Excerpted passage:
The first validation cohort was collected from patients with metastatic melanoma treated with anti‐PD‐1 and anti‐CTLA‐4 reported by Hugo et al. (n = 38) and Snyder et al. (n = 64), respectively. In 102 patients with melanoma, 34 (33.3%) patients had a mutated gene panel and 22 (64.7%) were responsive to ICI (Figure 2a). Moreover, patients with a mutated gene panel had significantly longer progression‐free survival (PFS; P = 0.0097) and overall survival (OS; P = 0.0086) than patients with a wild‐type gene panel (Figure 2c).

Figure 2

The validation of 18 DNA repair genes for prediction of ICI response. (a) Heatmap of somatic mutations including missense (green), splice site (blue), and nonsense (black) detected in 38 melanoma patients (cohort A) from Snyder et al., and 64 melanoma patients (cohort B) from Hugo et al. Left, 18 DNA repair genes identified in Figure 1. Top, patient phenotype data for cancer type, response, cohort and sample ID. NR, No response; R, Response. (b) Heatmap of missense (green) detected in 31 non‐small‐cell lung cancer patients from Rizvi et al. Left, 18 DNA repair genes identified in Figure 1. Top, patient phenotype data for cancer type, response and sample ID. (c) Kaplan–Meier survival curves are plotted for overall survival and progression‐free survival comparing melanoma patients (Van Allen et al. ) with mutated and wild‐type DDR genes. The P‐value calculated using the log‐rank test is shown. NR, No response; NSCLC, Non‐small‐cell lung cancer; R, Response. (d) Kaplan–Meier survival curves are plotted for progression‐free survival comparing non‐small‐cell lung cancer patients (Rizvi et al. ) with mutated and wild‐type DDR genes. The P‐value was calculated using the log‐rank test and is shown in the panel.

[Stored records]
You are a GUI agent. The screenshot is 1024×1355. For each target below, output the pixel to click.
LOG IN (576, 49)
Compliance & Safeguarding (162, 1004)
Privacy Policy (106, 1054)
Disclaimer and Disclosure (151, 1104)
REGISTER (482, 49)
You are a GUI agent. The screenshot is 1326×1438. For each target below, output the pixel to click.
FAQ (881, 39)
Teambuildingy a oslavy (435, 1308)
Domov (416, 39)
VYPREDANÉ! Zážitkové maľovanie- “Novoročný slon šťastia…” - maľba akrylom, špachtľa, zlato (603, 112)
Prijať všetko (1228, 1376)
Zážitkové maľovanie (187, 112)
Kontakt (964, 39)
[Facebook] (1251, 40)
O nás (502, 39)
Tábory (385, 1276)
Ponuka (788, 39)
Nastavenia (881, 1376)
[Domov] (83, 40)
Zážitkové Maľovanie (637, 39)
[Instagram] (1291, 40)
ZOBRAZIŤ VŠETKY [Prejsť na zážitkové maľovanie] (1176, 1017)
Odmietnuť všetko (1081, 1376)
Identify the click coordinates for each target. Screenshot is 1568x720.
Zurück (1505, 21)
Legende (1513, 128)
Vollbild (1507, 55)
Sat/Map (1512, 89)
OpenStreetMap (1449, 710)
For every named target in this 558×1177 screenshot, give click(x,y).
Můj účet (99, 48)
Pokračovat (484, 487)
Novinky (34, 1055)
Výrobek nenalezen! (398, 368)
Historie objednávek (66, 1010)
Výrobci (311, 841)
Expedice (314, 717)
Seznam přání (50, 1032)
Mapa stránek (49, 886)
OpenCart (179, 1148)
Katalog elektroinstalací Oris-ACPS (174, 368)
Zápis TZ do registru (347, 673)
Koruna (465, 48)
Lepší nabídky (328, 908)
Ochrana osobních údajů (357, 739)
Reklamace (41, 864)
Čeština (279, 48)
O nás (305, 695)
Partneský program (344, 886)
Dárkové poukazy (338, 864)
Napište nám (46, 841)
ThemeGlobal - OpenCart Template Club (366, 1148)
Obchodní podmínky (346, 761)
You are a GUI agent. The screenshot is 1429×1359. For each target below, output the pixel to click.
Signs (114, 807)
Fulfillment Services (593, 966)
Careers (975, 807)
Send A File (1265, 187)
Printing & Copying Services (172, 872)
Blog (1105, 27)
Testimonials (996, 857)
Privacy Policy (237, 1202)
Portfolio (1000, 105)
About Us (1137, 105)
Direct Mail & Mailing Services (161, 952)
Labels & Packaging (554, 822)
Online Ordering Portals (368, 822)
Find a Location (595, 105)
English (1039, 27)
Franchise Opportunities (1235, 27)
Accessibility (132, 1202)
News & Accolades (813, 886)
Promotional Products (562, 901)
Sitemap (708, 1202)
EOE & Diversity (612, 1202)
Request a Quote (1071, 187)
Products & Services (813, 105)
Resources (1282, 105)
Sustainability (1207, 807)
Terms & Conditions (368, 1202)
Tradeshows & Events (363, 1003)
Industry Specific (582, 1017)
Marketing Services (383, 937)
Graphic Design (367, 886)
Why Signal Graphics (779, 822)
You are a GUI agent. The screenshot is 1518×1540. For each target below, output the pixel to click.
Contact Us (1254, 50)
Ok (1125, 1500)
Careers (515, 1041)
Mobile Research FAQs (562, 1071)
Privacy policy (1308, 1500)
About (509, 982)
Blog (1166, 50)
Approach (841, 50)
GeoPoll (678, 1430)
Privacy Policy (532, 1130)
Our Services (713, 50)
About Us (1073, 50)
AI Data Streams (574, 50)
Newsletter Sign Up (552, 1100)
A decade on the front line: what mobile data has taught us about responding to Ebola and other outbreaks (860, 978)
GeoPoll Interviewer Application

Work to complete:
Answer these questions from the passage on DNA repair genes and response to immune checkpoint inhibitors:
1. How many of the 102 melanoma patients had a mutated gene panel?
2. In the panel (a) heatmap, what color marks nonsense mutations?
3. How many non-small-cell lung cancer patients from Rizvi et al. appear in the panel (b) heatmap?

Written response:
1. 34 patients (33.3%)
2. Black
3. 31 patients